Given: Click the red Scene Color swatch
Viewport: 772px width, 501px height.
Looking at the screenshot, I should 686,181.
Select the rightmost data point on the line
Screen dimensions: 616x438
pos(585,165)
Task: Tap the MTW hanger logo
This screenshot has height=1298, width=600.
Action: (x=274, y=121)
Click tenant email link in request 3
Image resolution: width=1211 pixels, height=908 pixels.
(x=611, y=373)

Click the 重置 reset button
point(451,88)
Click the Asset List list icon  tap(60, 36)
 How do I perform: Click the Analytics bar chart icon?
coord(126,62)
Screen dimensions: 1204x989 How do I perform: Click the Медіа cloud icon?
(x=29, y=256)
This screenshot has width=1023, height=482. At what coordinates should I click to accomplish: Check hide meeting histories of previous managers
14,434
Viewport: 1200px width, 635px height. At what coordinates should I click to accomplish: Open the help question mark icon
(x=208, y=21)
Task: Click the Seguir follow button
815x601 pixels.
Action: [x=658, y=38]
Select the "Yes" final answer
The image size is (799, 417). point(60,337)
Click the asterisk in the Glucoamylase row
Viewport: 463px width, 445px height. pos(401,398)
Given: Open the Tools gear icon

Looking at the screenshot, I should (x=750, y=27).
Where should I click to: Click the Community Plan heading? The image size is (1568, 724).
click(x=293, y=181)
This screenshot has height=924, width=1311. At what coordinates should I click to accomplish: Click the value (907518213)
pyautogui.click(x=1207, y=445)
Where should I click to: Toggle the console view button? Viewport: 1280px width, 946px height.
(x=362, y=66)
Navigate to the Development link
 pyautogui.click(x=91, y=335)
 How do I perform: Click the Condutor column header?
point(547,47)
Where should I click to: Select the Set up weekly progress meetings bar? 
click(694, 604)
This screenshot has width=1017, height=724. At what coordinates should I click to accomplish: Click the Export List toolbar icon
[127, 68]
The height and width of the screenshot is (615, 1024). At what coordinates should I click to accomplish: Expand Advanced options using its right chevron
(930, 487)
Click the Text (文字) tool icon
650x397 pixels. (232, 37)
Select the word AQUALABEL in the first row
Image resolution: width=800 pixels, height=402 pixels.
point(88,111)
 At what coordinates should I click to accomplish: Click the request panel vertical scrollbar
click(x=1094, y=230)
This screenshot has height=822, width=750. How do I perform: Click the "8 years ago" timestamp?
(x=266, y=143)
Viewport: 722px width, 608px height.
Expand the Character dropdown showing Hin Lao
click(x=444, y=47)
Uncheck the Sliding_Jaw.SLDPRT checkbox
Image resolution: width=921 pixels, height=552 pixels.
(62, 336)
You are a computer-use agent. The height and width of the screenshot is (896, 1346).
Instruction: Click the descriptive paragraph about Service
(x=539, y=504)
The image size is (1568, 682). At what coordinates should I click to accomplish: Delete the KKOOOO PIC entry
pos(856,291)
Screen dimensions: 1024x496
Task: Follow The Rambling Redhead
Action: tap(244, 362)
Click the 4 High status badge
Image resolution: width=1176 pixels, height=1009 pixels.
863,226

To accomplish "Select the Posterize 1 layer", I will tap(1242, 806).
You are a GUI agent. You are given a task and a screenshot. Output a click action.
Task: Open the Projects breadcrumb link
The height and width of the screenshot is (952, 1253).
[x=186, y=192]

Your objective:
Return every line above exactly.

Exercise solution:
Given: Click the red Scene Color swatch
Viewport: 772px width, 501px height.
Looking at the screenshot, I should 686,181.
Select the rightmost data point on the line
Screen dimensions: 616x438
pos(585,165)
Task: Tap the MTW hanger logo
This screenshot has height=1298, width=600.
Action: (x=274, y=121)
Click tenant email link in request 3
Image resolution: width=1211 pixels, height=908 pixels.
(x=611, y=373)

Click the 重置 reset button
point(451,88)
Click the Asset List list icon  tap(60, 36)
 How do I perform: Click the Analytics bar chart icon?
coord(126,62)
Screen dimensions: 1204x989 How do I perform: Click the Медіа cloud icon?
(x=29, y=256)
This screenshot has width=1023, height=482. At what coordinates should I click to accomplish: Check hide meeting histories of previous managers
14,434
Viewport: 1200px width, 635px height. At what coordinates should I click to accomplish: Open the help question mark icon
(x=208, y=21)
Task: Click the Seguir follow button
815x601 pixels.
Action: [x=658, y=38]
Select the "Yes" final answer
The image size is (799, 417). point(60,337)
Click the asterisk in the Glucoamylase row
Viewport: 463px width, 445px height. pos(401,398)
Given: Open the Tools gear icon

Looking at the screenshot, I should (x=750, y=27).
Where should I click to: Click the Community Plan heading? The image size is (1568, 724).
click(x=293, y=181)
This screenshot has height=924, width=1311. At what coordinates should I click to accomplish: Click the value (907518213)
pyautogui.click(x=1207, y=445)
Where should I click to: Toggle the console view button? Viewport: 1280px width, 946px height.
(x=362, y=66)
Navigate to the Development link
 pyautogui.click(x=91, y=335)
 How do I perform: Click the Condutor column header?
point(547,47)
Where should I click to: Select the Set up weekly progress meetings bar? 
click(694, 604)
This screenshot has width=1017, height=724. At what coordinates should I click to accomplish: Click the Export List toolbar icon
[127, 68]
The height and width of the screenshot is (615, 1024). At what coordinates should I click to accomplish: Expand Advanced options using its right chevron
(930, 487)
Click the Text (文字) tool icon
650x397 pixels. (232, 37)
Select the word AQUALABEL in the first row
Image resolution: width=800 pixels, height=402 pixels.
point(88,111)
 At what coordinates should I click to accomplish: Click the request panel vertical scrollbar
click(x=1094, y=230)
This screenshot has height=822, width=750. How do I perform: Click the "8 years ago" timestamp?
(x=266, y=143)
Viewport: 722px width, 608px height.
Expand the Character dropdown showing Hin Lao
click(x=444, y=47)
Uncheck the Sliding_Jaw.SLDPRT checkbox
Image resolution: width=921 pixels, height=552 pixels.
(62, 336)
You are a computer-use agent. The height and width of the screenshot is (896, 1346).
Instruction: Click the descriptive paragraph about Service
(x=539, y=504)
The image size is (1568, 682). At what coordinates should I click to accomplish: Delete the KKOOOO PIC entry
pos(856,291)
Screen dimensions: 1024x496
Task: Follow The Rambling Redhead
Action: tap(244, 362)
Click the 4 High status badge
Image resolution: width=1176 pixels, height=1009 pixels.
863,226

To accomplish "Select the Posterize 1 layer", I will tap(1242, 806).
You are a GUI agent. You are given a task and a screenshot. Output a click action.
Task: Open the Projects breadcrumb link
The height and width of the screenshot is (952, 1253).
[x=186, y=192]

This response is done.